(Tasks)
1 - In the flu antibody passage, reproduce the section starting with "Though U.S. scientists" and going on through "flu season arrives.", substituting "seasonal vaccination" for "flu shot".
2 - Write a continuation of the flu antibody passage that picks up after its last sentence.

───── Provided passage

But the flu isn’t caused by one virus. It’s the result of a collection of genetically diverse viruses that are constantly mutating. These viruses mutate at speeds that our antibodies can’t handle.
Though U.S. scientists design each year’s flu vaccine to target the most common flu strains for that particular upcoming season, the antibodies you get in a flu shot are ineffective by the time next year’s flu season arrives.
“[Our approach] could potentially be used as a preventive treatment from year to year and protect against both seasonal flu as well as potential pandemics, such as bird flu,” said Ian Wilson, a biochemist from Scripps Research who co-led the project.
In their study, Wilson and his colleagues bypassed the use of vaccines altogether. Rather than prompt the body to build its immunity, they used antibodies derived from llamas to combat influenza viruses directly.
The reason this works: Camelids like llamas, alpacas and camels produce small, single-domain antibodies. (They’re also found in sharks).
Influenza viruses consist of genetic material inside a protein envelope. Antibodies match, like puzzle pieces, to the proteins on the outside of a virus, but when the virus mutates the antibodies might no longer match. Image courtesy of CDC/Doug Jones, M.A.
In theory, smaller antibodies can reach parts of a flu virus that would be inaccessible to a typical human antibody. An influenza virus looks a bit like a snowball studded with golf tees. While human antibodies make contact with the fast-mutating end of the tees, the llama’s single-domain antibodies—which are 90 percent smaller—can match up with the “stem” of the tee.

──────────
───── Provided information

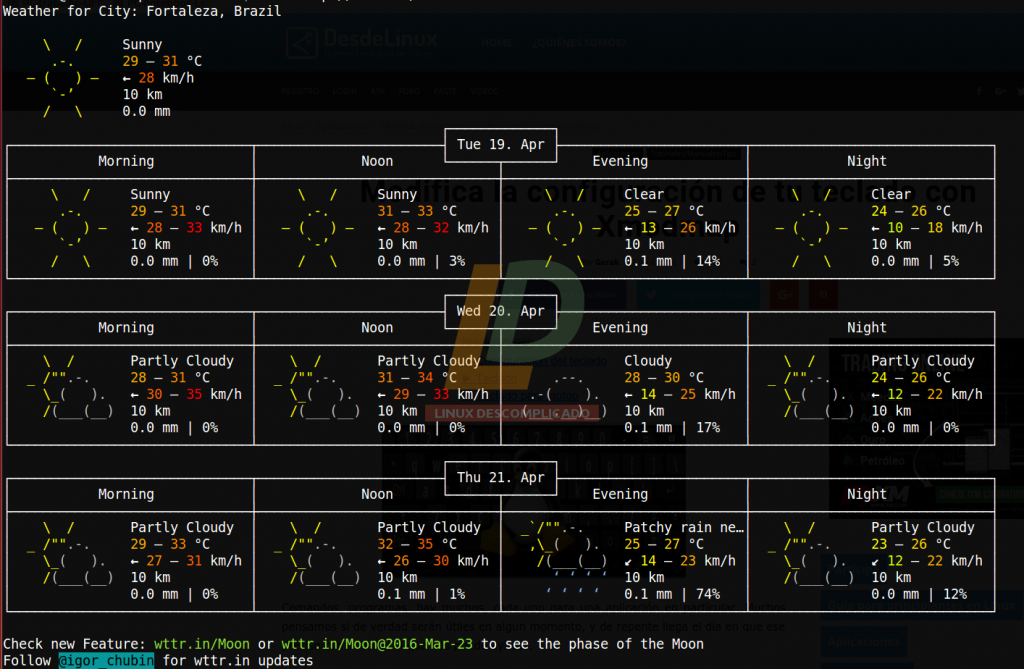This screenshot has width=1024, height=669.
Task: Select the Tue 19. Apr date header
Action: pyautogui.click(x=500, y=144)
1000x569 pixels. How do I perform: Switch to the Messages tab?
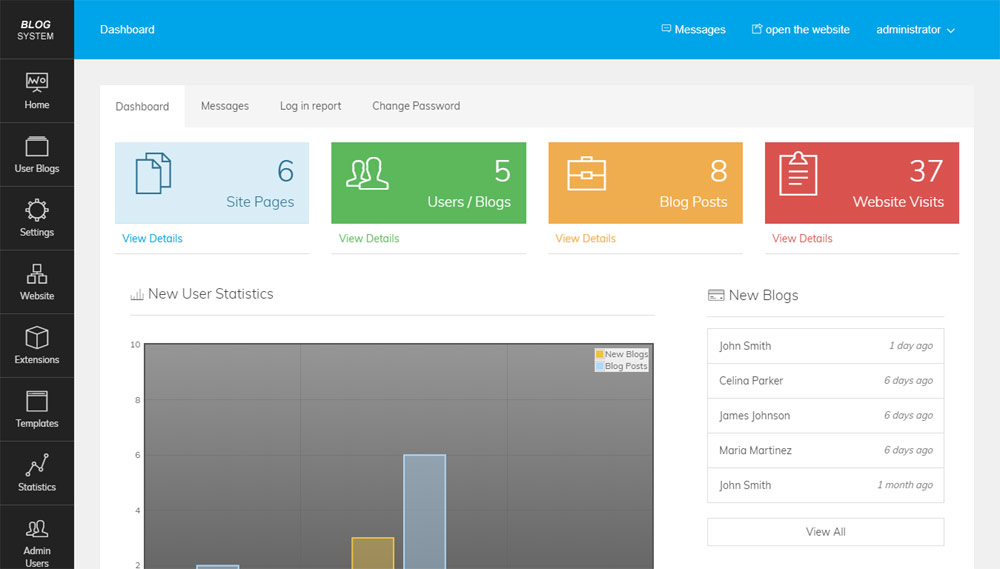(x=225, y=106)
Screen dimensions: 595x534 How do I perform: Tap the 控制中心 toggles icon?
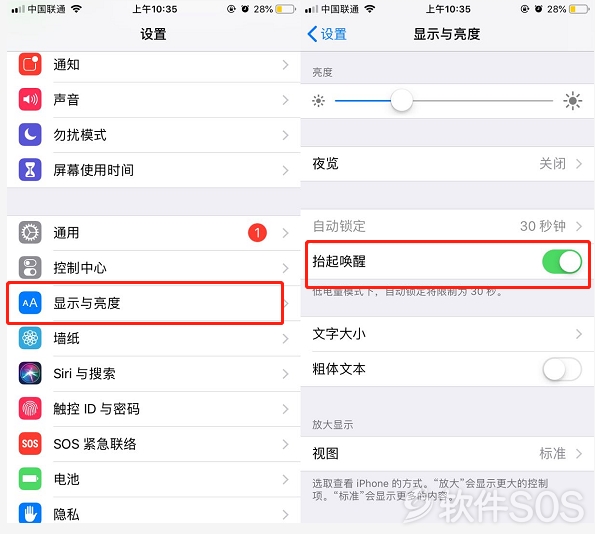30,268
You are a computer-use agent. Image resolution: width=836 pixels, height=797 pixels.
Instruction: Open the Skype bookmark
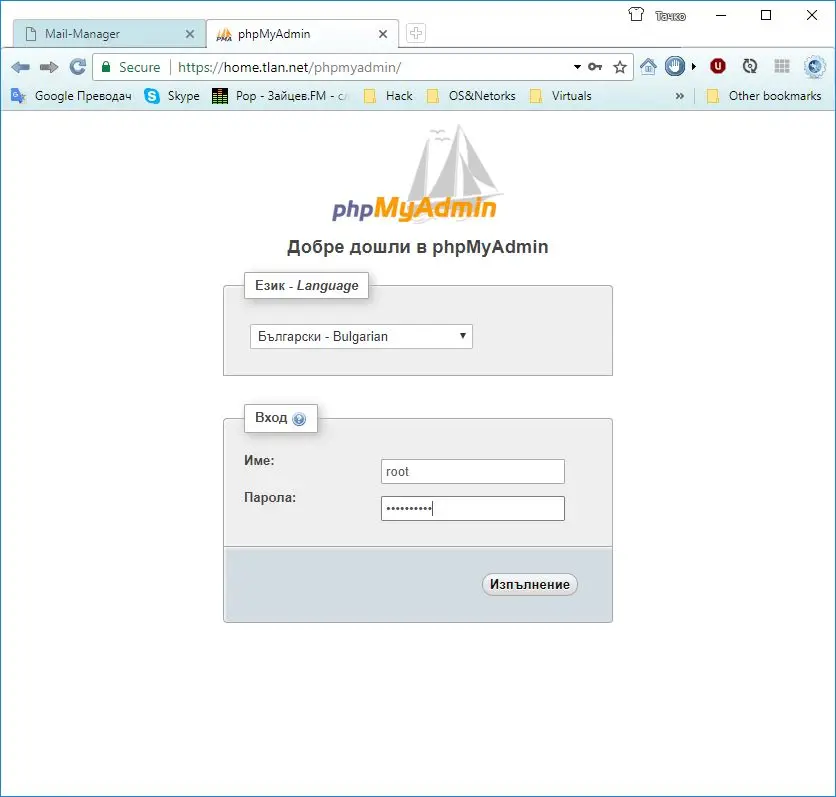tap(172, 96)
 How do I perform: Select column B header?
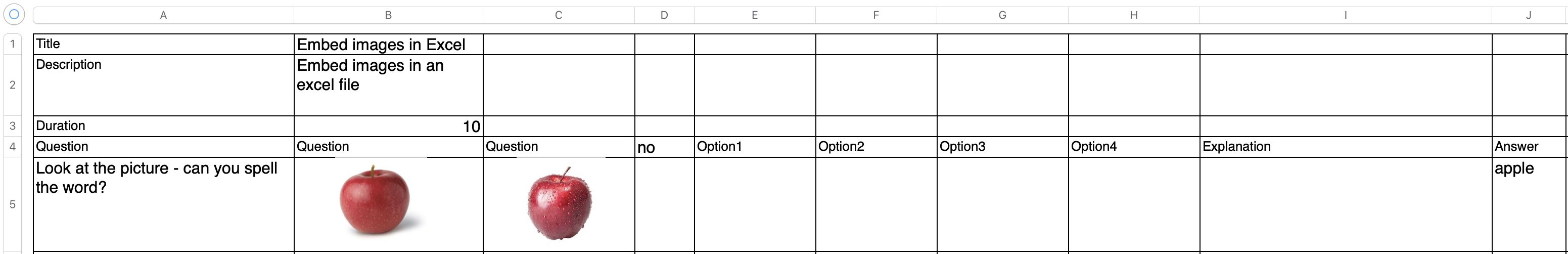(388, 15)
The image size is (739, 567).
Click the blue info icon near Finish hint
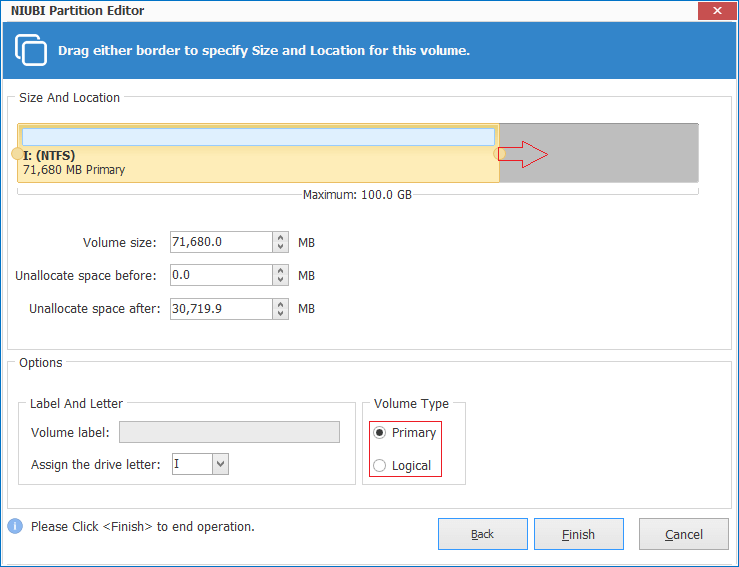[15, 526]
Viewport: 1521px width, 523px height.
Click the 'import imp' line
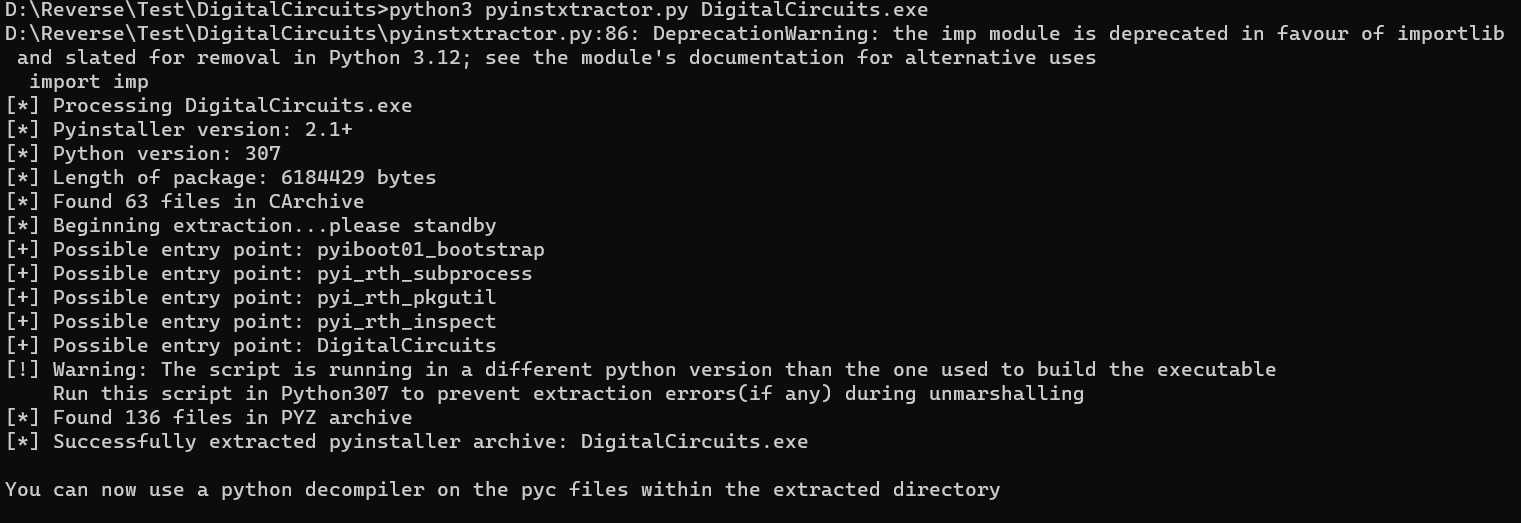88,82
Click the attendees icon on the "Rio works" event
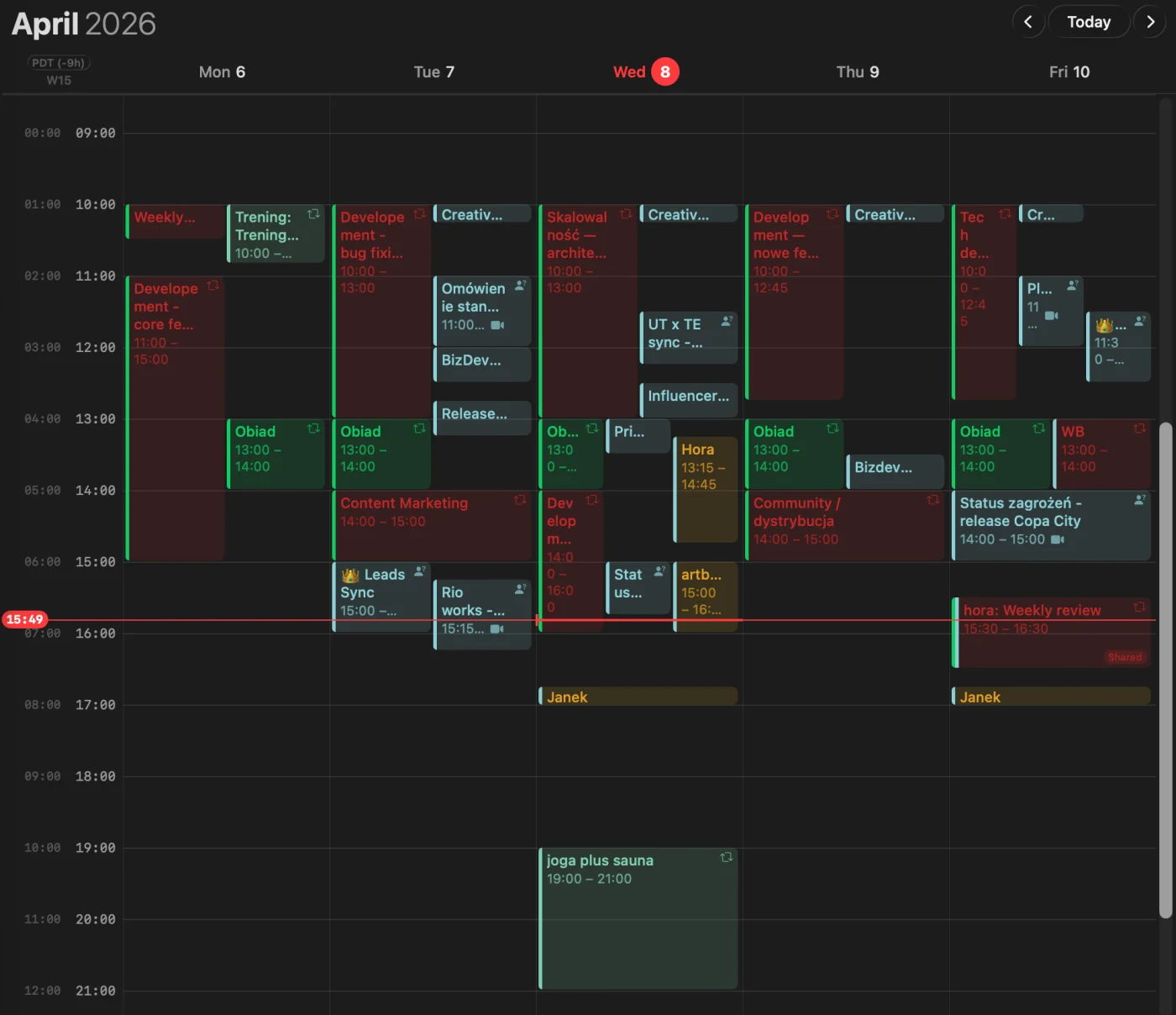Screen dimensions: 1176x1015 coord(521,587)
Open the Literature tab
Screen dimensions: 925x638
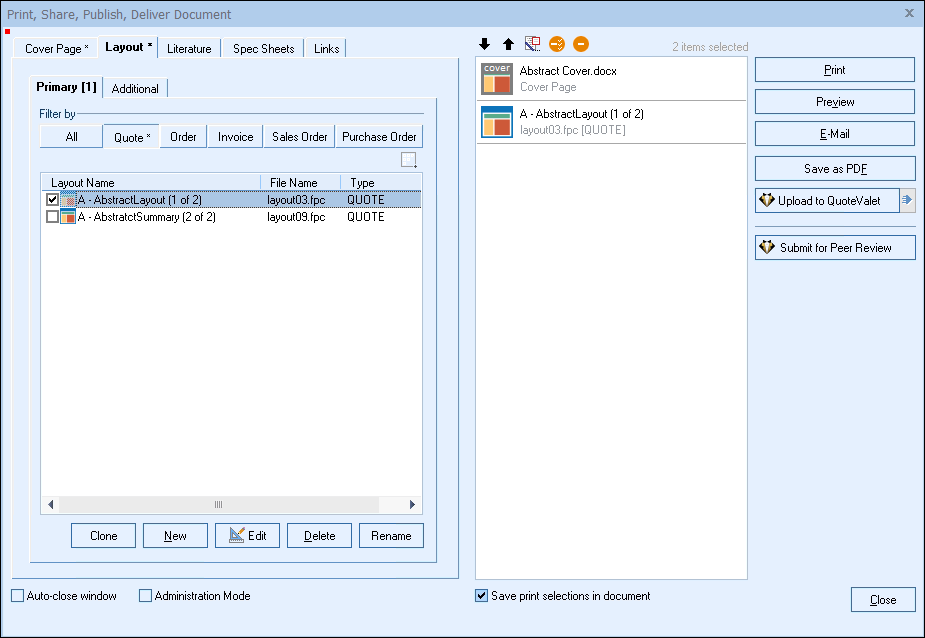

──────────

(Answers to this exercise)
1 -
Though U.S. scientists design each year’s flu vaccine to target the most common flu strains for that particular upcoming season, the antibodies you get in a seasonal vaccination are ineffective by the time next year’s flu season arrives.

2 -
The new study takes advantage of the fact that not all parts of an influenza virus are constantly mutating; these stems don’t mutate as readily as the ends, said Mehdi Arbabi-Ghahroudi, a senior researcher at the National Research Council of Canada who was not involved with the new study.
Arbabi-Ghahroudi, who was part of a team that discovered single-domain antibodies in camel blood in 1993, said if antibodies could match up to the stems of the virus’ coating proteins, “we could find antibodies that are quite conserved across different strains of influenza.”
“It’s a big breakthrough in getting to a near-universal antibody,” Arbabi-Ghahroudi added.
The researchers behind Thursday’s study fused four different single-domain antibodies into one larger molecule, held together with a human protein as a scaffold. When they injected this hybrid into mice, the antibodies kept the animals safe from a wide variety of influenza type A and type B viruses—the two most common assailants in America’s annual flu epidemic. This hybrid seemed to successfully target each of the five flu strains they tested.
When the researchers injected mice with their hybrid antibody, it protected the mice from lethal doses of the flu. But the paper also explored another route of delivery: gene therapy.
The researchers used a benign virus—dubbed AAV—to embed the genetic blueprint of the llama antibodies directly into mouse cells. This procedure allowed the mice to produce the antibodies on their own.
Don’t expect this new antibody in your next flu shot…or even the one after that.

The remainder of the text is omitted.